[REQUIRED WORK] Scan the entries below for the word "computer", then copy each line that holds it.

[Stored records]
┏━━

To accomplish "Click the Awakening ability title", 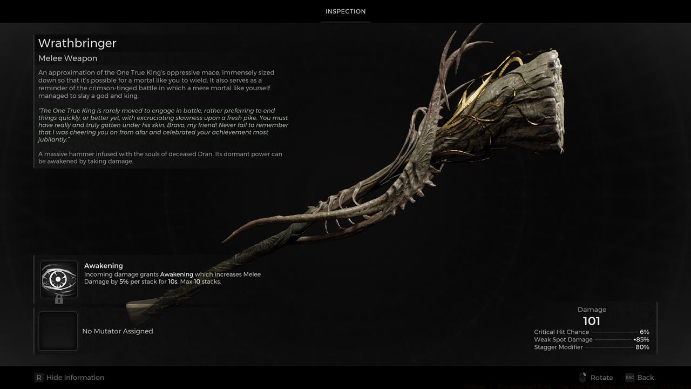I will (x=103, y=266).
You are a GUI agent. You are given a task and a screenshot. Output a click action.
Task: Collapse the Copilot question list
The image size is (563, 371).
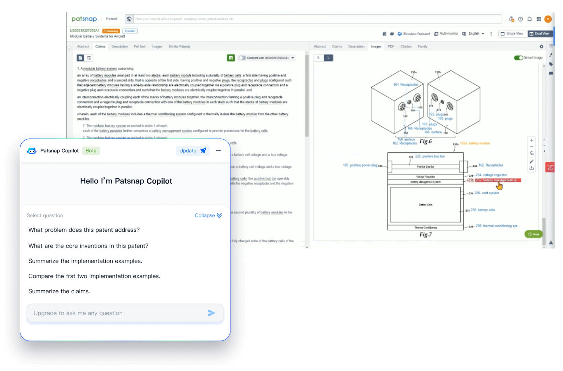pos(208,215)
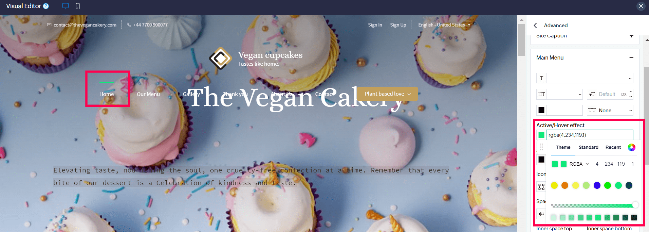Open the Sign Up link
Image resolution: width=649 pixels, height=232 pixels.
click(398, 25)
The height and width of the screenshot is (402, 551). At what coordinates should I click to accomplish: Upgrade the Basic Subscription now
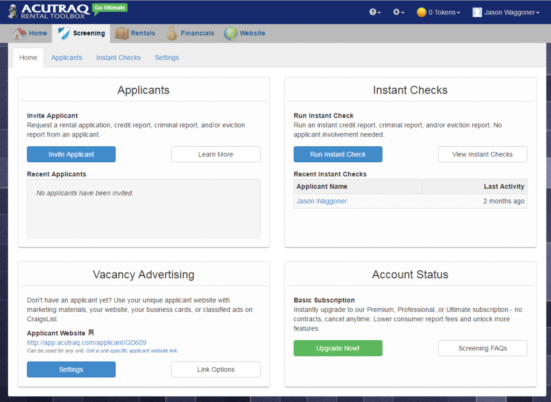point(338,348)
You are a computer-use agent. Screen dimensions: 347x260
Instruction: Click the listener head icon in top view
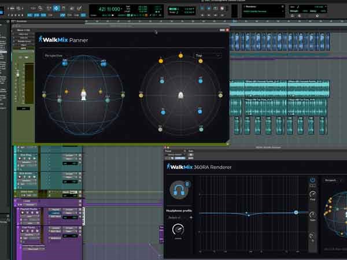180,95
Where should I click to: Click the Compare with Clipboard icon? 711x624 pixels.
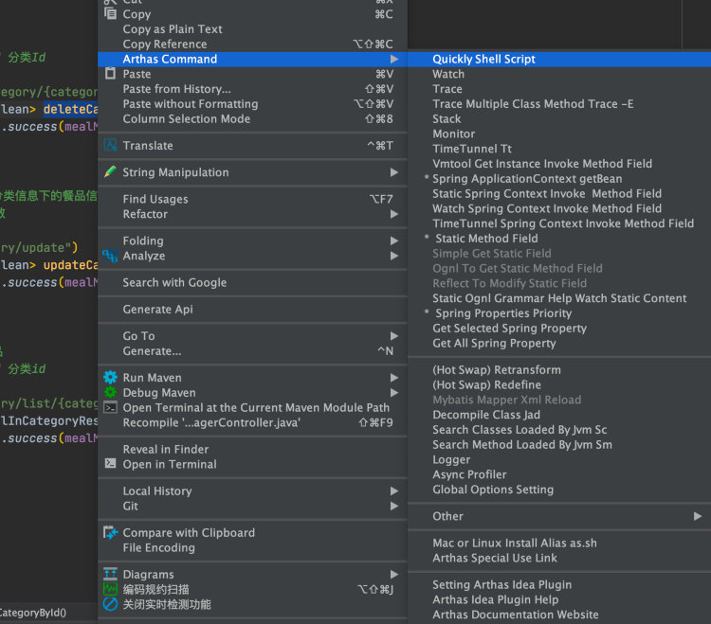tap(111, 533)
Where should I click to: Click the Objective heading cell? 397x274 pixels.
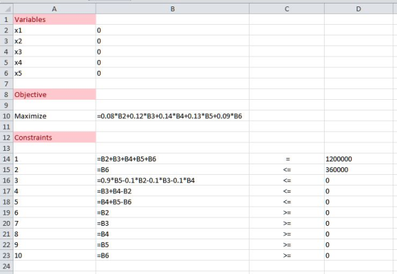[55, 95]
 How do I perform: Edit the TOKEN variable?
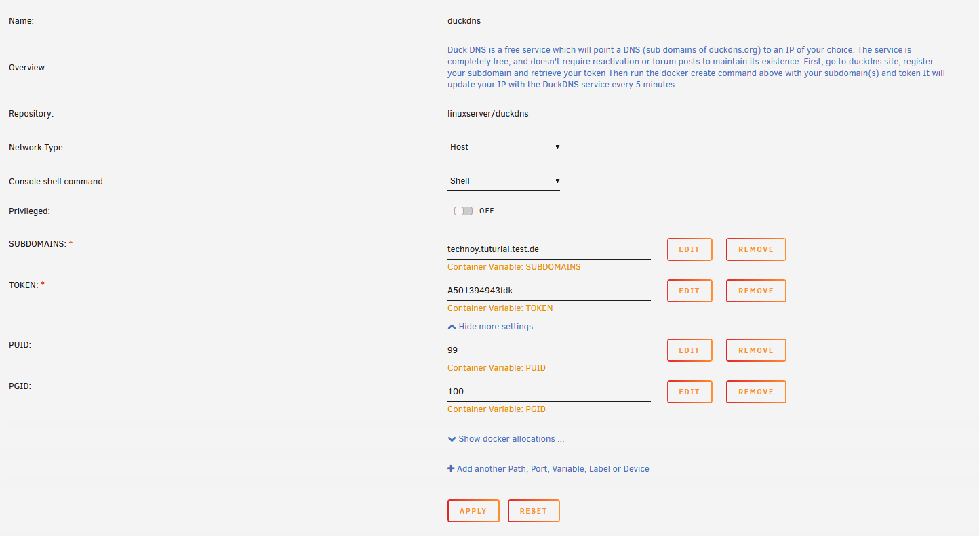pyautogui.click(x=690, y=291)
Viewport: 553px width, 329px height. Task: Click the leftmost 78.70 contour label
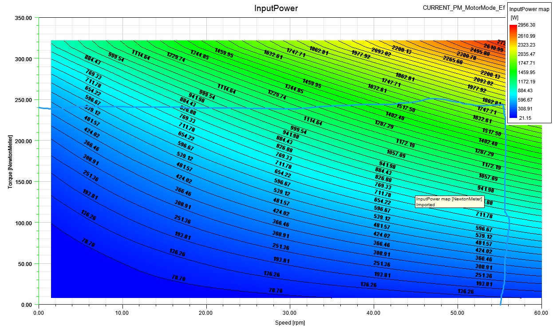click(89, 243)
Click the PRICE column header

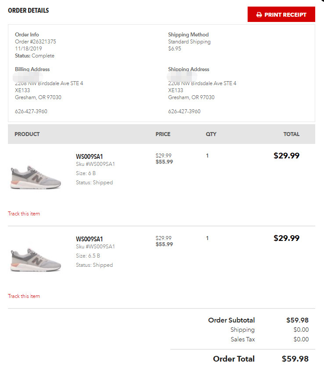pos(163,134)
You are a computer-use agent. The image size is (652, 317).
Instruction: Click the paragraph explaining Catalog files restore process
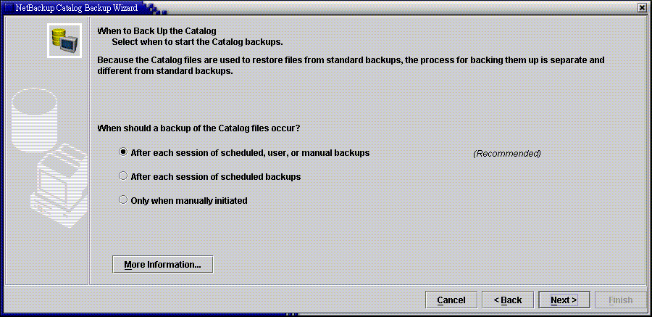[x=351, y=65]
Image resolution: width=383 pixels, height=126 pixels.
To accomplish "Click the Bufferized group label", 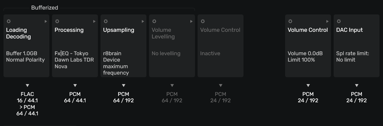I will click(44, 8).

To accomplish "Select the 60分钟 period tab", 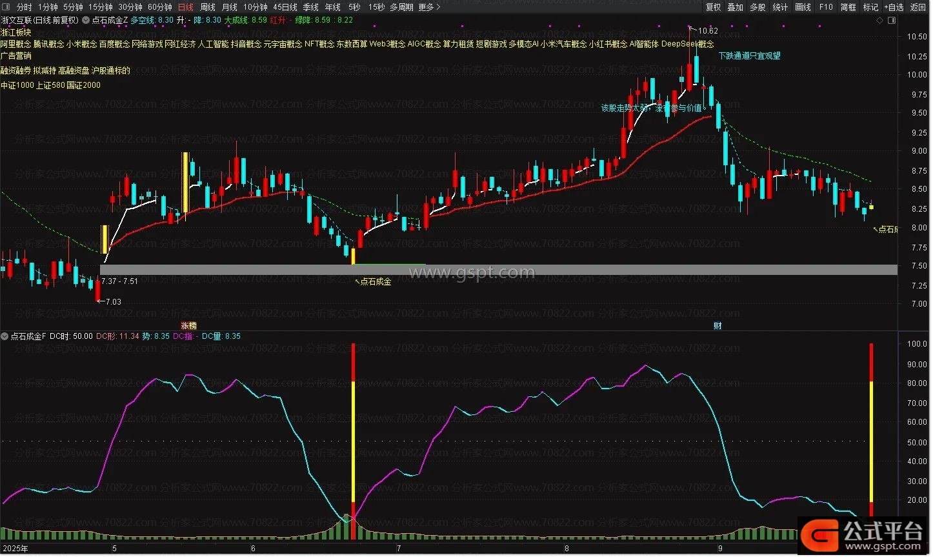I will point(160,7).
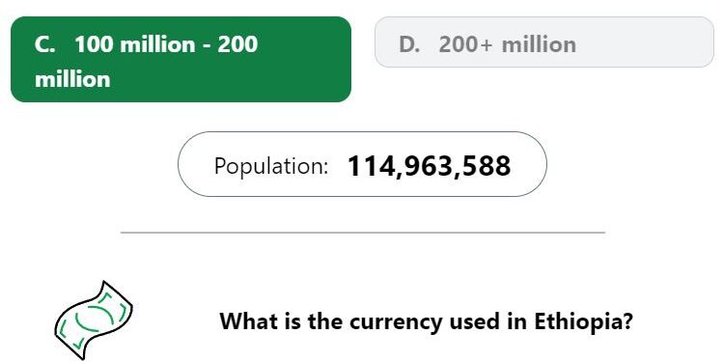The width and height of the screenshot is (723, 362).
Task: Click the Ethiopia currency question text
Action: 426,321
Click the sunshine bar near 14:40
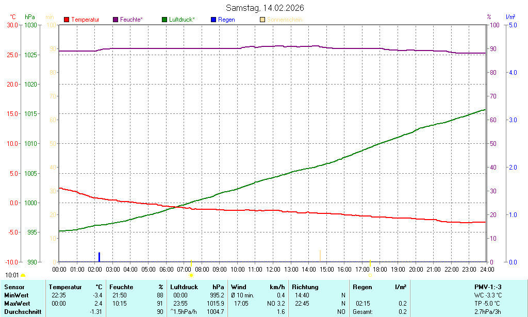Screen dimensions: 528x317 [x=320, y=256]
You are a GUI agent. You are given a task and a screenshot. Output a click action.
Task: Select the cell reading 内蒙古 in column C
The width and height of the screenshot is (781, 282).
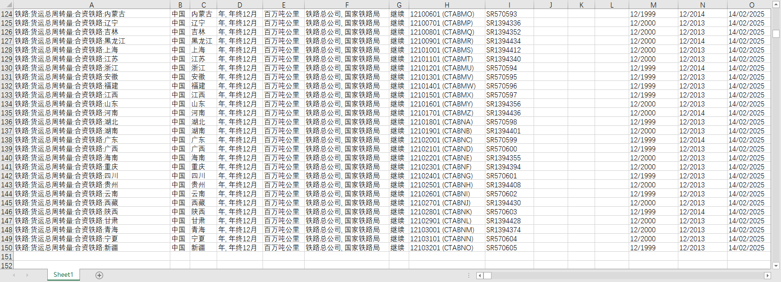203,14
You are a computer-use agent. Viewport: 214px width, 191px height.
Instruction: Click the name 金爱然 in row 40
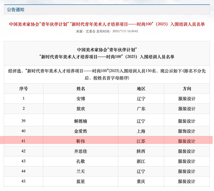click(x=81, y=131)
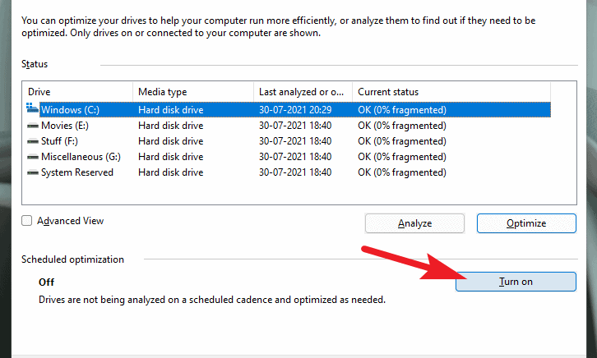Click the Last analyzed column header
The height and width of the screenshot is (358, 597).
click(x=303, y=92)
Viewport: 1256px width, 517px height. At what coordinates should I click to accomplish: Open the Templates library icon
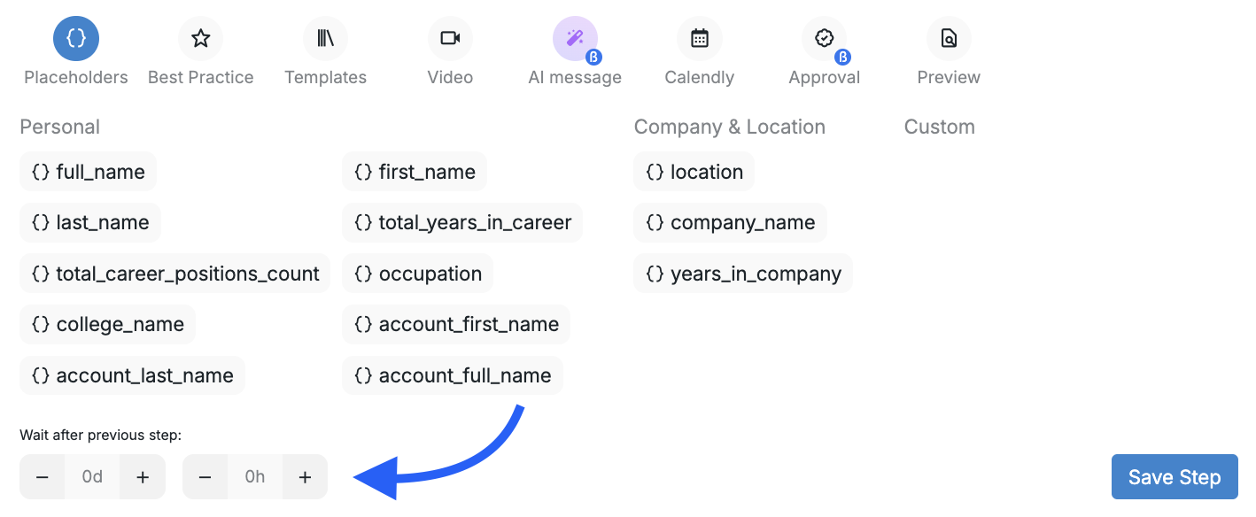point(325,38)
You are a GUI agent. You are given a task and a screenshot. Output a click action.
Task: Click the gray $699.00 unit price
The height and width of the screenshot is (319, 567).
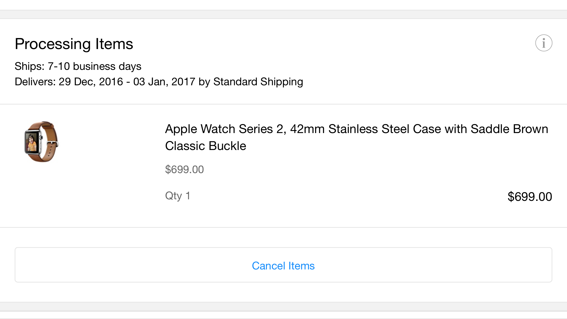click(184, 170)
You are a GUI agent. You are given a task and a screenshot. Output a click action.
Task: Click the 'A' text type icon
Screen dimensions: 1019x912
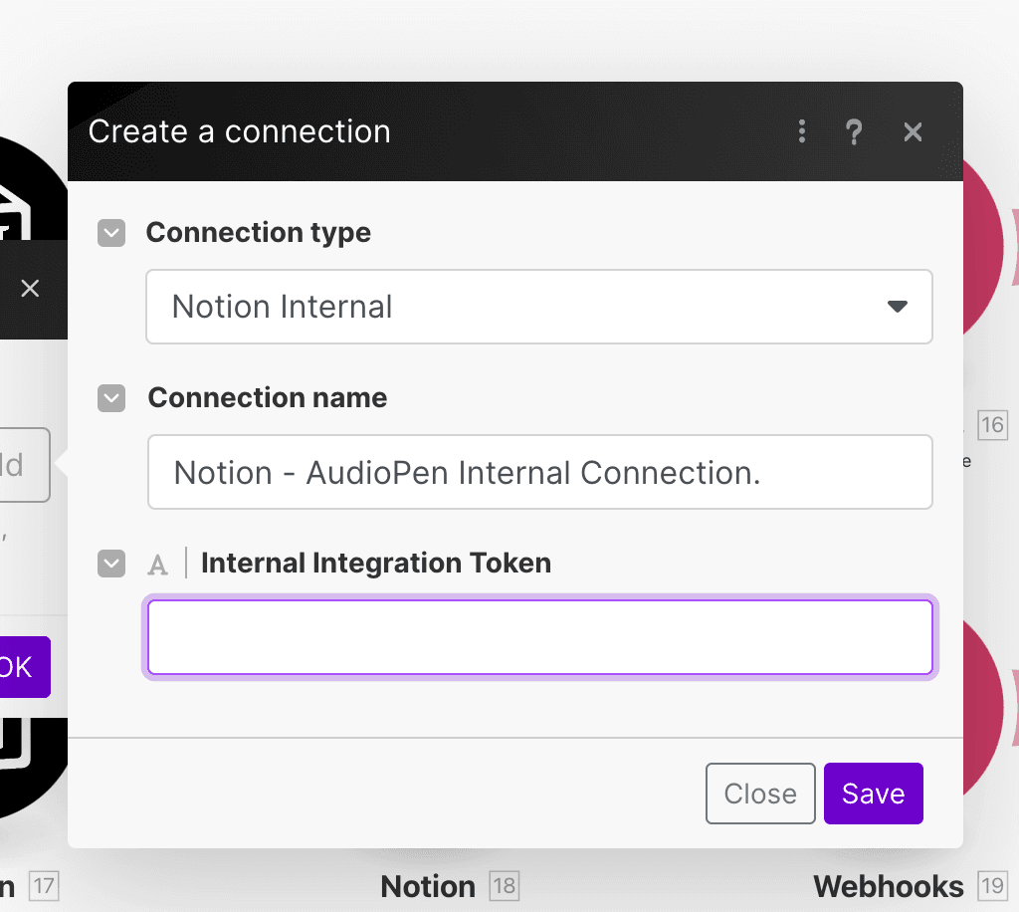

┗━━

[TASK SOLUTION]
You are a computer-use agent. Screen dimensions: 347x260
You are a computer-use agent. The image size is (652, 317).
You are a computer-use agent. Viewport: 214px width, 191px height.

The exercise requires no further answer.